[Entries supplied]

★ ★ ★ ★ ★ ★ ★

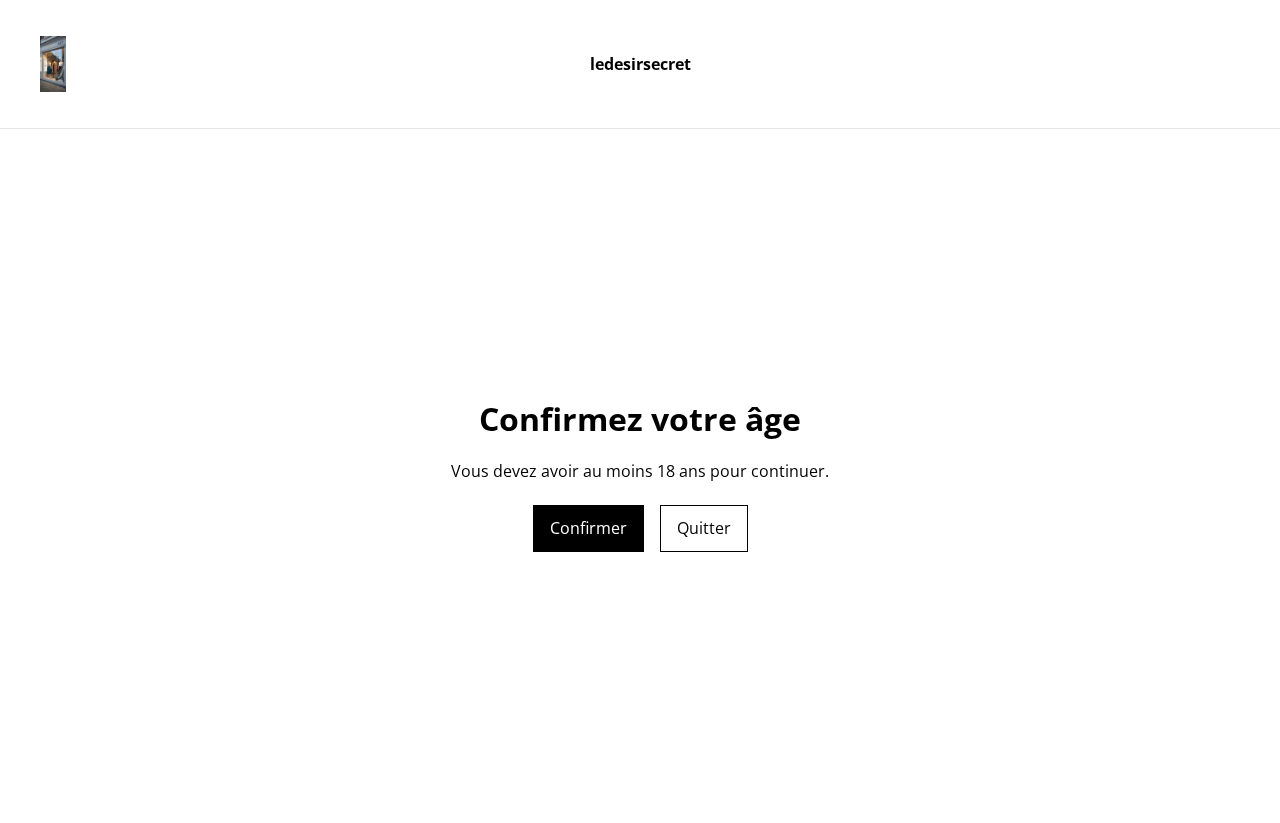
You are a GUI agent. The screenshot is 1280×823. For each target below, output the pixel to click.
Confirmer (588, 528)
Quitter (704, 528)
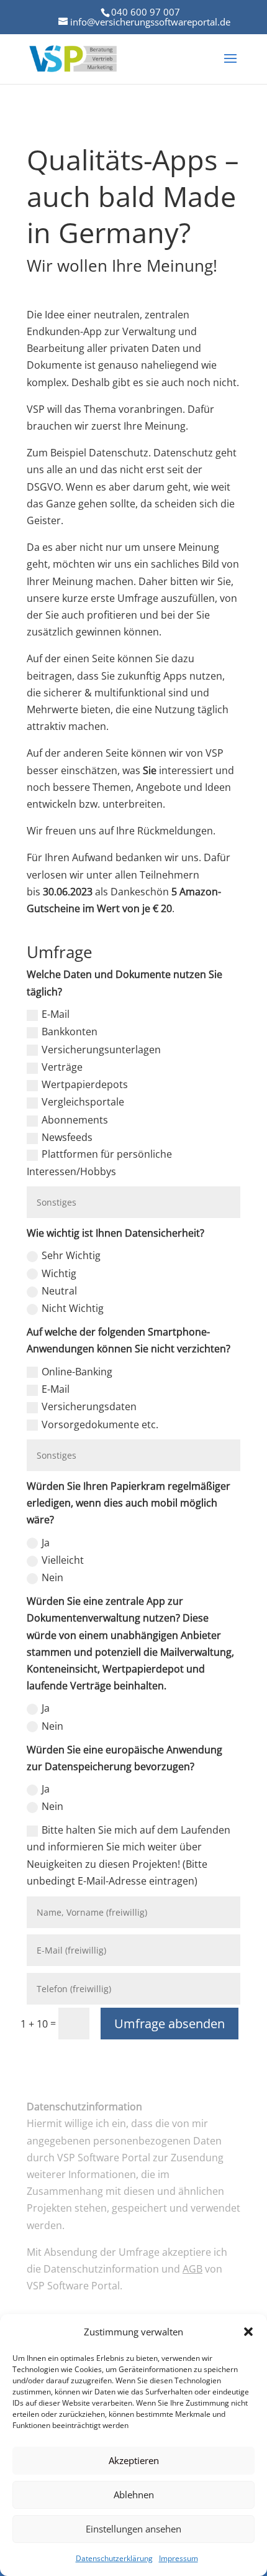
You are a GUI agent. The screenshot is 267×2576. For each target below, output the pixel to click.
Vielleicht (63, 1560)
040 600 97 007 (145, 12)
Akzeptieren (134, 2460)
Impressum (178, 2558)
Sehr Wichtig (71, 1255)
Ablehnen (134, 2494)
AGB (192, 2269)
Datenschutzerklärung (114, 2558)
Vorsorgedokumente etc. (100, 1424)
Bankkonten (69, 1031)
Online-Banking (77, 1371)
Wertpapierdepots (85, 1084)
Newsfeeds (67, 1137)
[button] (248, 2331)
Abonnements (75, 1120)
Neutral (59, 1291)
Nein (52, 1577)
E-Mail (56, 1014)
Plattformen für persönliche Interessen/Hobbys (99, 1162)
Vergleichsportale (83, 1102)
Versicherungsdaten (89, 1406)
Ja (46, 1542)
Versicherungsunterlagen (101, 1049)
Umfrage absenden (169, 2023)
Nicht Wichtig (73, 1308)
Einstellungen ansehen (133, 2529)
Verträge (62, 1067)
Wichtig (59, 1273)
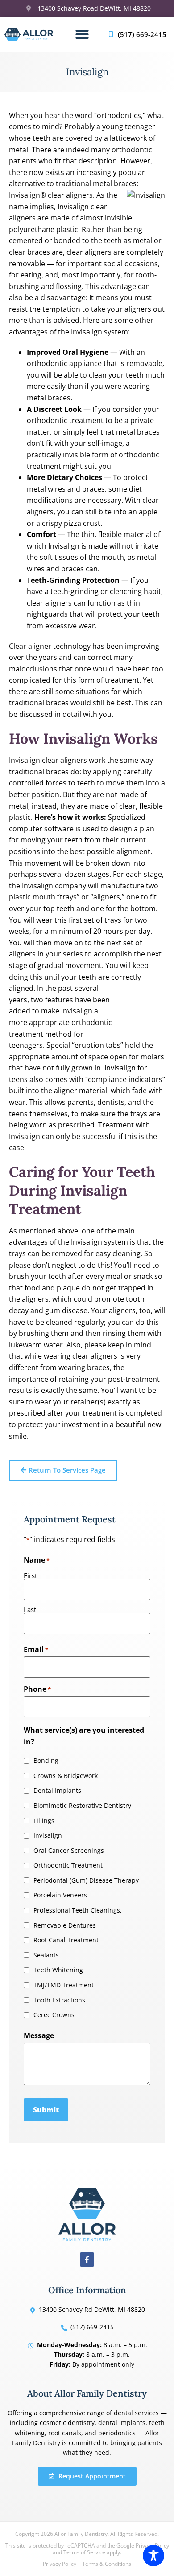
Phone (37, 1689)
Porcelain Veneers (60, 1895)
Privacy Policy (59, 2564)
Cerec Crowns (54, 2015)
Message (39, 2035)
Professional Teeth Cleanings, (77, 1910)
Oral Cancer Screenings (68, 1851)
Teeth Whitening (58, 1970)
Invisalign (47, 1835)
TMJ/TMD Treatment (63, 1985)
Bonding (45, 1761)
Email (36, 1649)
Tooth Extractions (59, 2000)
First (30, 1575)
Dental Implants (57, 1791)
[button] (82, 34)
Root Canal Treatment (66, 1940)
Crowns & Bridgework (65, 1776)
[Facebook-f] (87, 2259)
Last (30, 1609)
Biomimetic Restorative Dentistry (82, 1806)
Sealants (46, 1955)
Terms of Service (84, 2552)
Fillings (43, 1821)
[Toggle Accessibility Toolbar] (153, 2555)
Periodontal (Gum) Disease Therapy (86, 1880)
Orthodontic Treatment (68, 1865)
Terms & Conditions (106, 2564)
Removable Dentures (64, 1925)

★ ★ ★ ★ ★ ★ ★

[Requirement]
Lines from the one containing "Fillings (43, 1821)" through the last line of the records, restated word for word: that is the whole response.

[Result]
Fillings (43, 1821)
[Toggle Accessibility Toolbar] (153, 2555)
Periodontal (Gum) Disease Therapy (86, 1880)
Orthodontic Treatment (68, 1865)
Terms & Conditions (106, 2564)
Removable Dentures (64, 1925)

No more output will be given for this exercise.